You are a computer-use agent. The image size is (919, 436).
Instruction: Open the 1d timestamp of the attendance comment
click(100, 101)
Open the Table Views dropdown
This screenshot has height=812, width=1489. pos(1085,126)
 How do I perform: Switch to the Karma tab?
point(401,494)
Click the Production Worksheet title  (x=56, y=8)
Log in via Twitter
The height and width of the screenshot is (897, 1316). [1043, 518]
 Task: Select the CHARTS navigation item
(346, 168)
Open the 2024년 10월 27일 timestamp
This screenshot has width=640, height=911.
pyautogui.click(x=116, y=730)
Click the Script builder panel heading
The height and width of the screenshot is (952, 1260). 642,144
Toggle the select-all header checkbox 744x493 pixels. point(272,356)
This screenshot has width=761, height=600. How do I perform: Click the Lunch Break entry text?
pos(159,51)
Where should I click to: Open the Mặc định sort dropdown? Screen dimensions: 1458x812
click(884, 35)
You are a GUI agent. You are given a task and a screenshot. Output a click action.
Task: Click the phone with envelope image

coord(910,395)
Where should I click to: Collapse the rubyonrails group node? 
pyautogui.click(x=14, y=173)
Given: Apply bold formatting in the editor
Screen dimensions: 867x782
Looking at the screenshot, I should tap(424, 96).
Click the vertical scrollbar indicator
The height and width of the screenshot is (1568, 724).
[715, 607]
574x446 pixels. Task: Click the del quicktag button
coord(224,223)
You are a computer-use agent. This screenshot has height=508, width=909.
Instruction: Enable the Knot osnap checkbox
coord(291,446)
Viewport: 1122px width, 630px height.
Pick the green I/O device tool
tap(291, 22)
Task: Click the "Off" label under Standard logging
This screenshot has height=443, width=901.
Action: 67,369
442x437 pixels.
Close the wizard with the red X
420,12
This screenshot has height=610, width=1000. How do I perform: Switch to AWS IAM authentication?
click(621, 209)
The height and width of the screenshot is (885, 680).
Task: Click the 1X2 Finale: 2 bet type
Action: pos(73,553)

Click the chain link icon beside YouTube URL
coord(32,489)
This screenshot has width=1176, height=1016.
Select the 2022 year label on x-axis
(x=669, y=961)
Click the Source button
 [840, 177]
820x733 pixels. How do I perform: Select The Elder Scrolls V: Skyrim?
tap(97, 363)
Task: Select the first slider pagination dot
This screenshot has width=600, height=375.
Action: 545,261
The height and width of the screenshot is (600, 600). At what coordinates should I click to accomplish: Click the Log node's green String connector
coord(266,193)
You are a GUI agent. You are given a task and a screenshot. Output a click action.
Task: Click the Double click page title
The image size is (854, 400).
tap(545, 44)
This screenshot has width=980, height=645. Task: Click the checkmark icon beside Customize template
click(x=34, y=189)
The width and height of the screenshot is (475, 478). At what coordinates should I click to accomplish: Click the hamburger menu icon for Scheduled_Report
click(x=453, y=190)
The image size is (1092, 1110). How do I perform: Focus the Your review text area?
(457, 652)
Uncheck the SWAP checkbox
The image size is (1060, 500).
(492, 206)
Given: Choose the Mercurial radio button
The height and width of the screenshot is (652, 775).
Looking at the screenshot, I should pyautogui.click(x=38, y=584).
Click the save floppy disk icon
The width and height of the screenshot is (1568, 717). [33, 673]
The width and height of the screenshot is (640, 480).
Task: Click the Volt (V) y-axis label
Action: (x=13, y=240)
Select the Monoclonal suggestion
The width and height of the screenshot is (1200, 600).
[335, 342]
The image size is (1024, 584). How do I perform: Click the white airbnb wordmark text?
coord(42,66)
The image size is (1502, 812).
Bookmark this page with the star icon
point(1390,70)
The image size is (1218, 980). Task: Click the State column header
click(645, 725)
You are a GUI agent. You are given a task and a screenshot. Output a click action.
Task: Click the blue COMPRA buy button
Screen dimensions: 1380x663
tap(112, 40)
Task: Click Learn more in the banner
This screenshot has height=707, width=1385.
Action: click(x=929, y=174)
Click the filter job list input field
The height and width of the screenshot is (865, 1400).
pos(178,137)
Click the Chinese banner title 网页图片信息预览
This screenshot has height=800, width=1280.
---
• HOW TO COMPLETE THIS TASK
Beginning with the first line, transcribe the complete listing exactly.

• SOLUTION
You are a computer-use agent. The image size is (919, 436).
Instruction: Open the 1d timestamp of the attendance comment
click(100, 101)
Open the Table Views dropdown
This screenshot has height=812, width=1489. pos(1085,126)
 How do I perform: Switch to the Karma tab?
point(401,494)
Click the Production Worksheet title  (x=56, y=8)
Log in via Twitter
The height and width of the screenshot is (897, 1316). [1043, 518]
 Task: Select the CHARTS navigation item
(346, 168)
Open the 2024년 10월 27일 timestamp
This screenshot has width=640, height=911.
pyautogui.click(x=116, y=730)
Click the Script builder panel heading
The height and width of the screenshot is (952, 1260). 642,144
Toggle the select-all header checkbox 744x493 pixels. point(272,356)
This screenshot has width=761, height=600. How do I perform: Click the Lunch Break entry text?
pos(159,51)
Where should I click to: Open the Mặc định sort dropdown? Screen dimensions: 1458x812
click(884, 35)
You are a GUI agent. You are given a task and a screenshot. Output a click action.
Task: Click the phone with envelope image

coord(910,395)
Where should I click to: Collapse the rubyonrails group node? 
pyautogui.click(x=14, y=173)
Given: Apply bold formatting in the editor
Screen dimensions: 867x782
Looking at the screenshot, I should tap(424, 96).
Click the vertical scrollbar indicator
The height and width of the screenshot is (1568, 724).
[715, 607]
574x446 pixels. Task: Click the del quicktag button
coord(224,223)
You are a computer-use agent. This screenshot has height=508, width=909.
Instruction: Enable the Knot osnap checkbox
coord(291,446)
Viewport: 1122px width, 630px height.
Pick the green I/O device tool
tap(291, 22)
Task: Click the "Off" label under Standard logging
This screenshot has height=443, width=901.
Action: 67,369
442x437 pixels.
Close the wizard with the red X
420,12
This screenshot has height=610, width=1000. How do I perform: Switch to AWS IAM authentication?
click(621, 209)
The height and width of the screenshot is (885, 680).
Task: Click the 1X2 Finale: 2 bet type
Action: pos(73,553)

Click the chain link icon beside YouTube URL
coord(32,489)
This screenshot has width=1176, height=1016.
Select the 2022 year label on x-axis
(x=669, y=961)
Click the Source button
 [840, 177]
820x733 pixels. How do I perform: Select The Elder Scrolls V: Skyrim?
tap(97, 363)
Task: Select the first slider pagination dot
This screenshot has width=600, height=375.
Action: 545,261
The height and width of the screenshot is (600, 600). At what coordinates should I click to accomplish: Click the Log node's green String connector
coord(266,193)
You are a GUI agent. You are given a task and a screenshot. Output a click action.
Task: Click the Double click page title
The image size is (854, 400).
tap(545, 44)
This screenshot has width=980, height=645. Task: Click the checkmark icon beside Customize template
click(x=34, y=189)
The width and height of the screenshot is (475, 478). At what coordinates should I click to accomplish: Click the hamburger menu icon for Scheduled_Report
click(x=453, y=190)
The image size is (1092, 1110). How do I perform: Focus the Your review text area?
(457, 652)
Uncheck the SWAP checkbox
The image size is (1060, 500).
(492, 206)
Given: Choose the Mercurial radio button
The height and width of the screenshot is (652, 775).
Looking at the screenshot, I should pyautogui.click(x=38, y=584).
Click the save floppy disk icon
The width and height of the screenshot is (1568, 717). [33, 673]
The width and height of the screenshot is (640, 480).
Task: Click the Volt (V) y-axis label
Action: (x=13, y=240)
Select the Monoclonal suggestion
The width and height of the screenshot is (1200, 600).
[335, 342]
The image size is (1024, 584). How do I perform: Click the white airbnb wordmark text?
coord(42,66)
The image size is (1502, 812).
Bookmark this page with the star icon
point(1390,70)
The image size is (1218, 980). Task: Click the State column header
click(645, 725)
You are a GUI agent. You are given a task and a screenshot. Output a click action.
Task: Click the blue COMPRA buy button
Screen dimensions: 1380x663
tap(112, 40)
Task: Click Learn more in the banner
This screenshot has height=707, width=1385.
Action: click(x=929, y=174)
Click the filter job list input field
The height and width of the screenshot is (865, 1400).
pos(178,137)
Click the Chinese banner title 网页图片信息预览
This screenshot has height=800, width=1280.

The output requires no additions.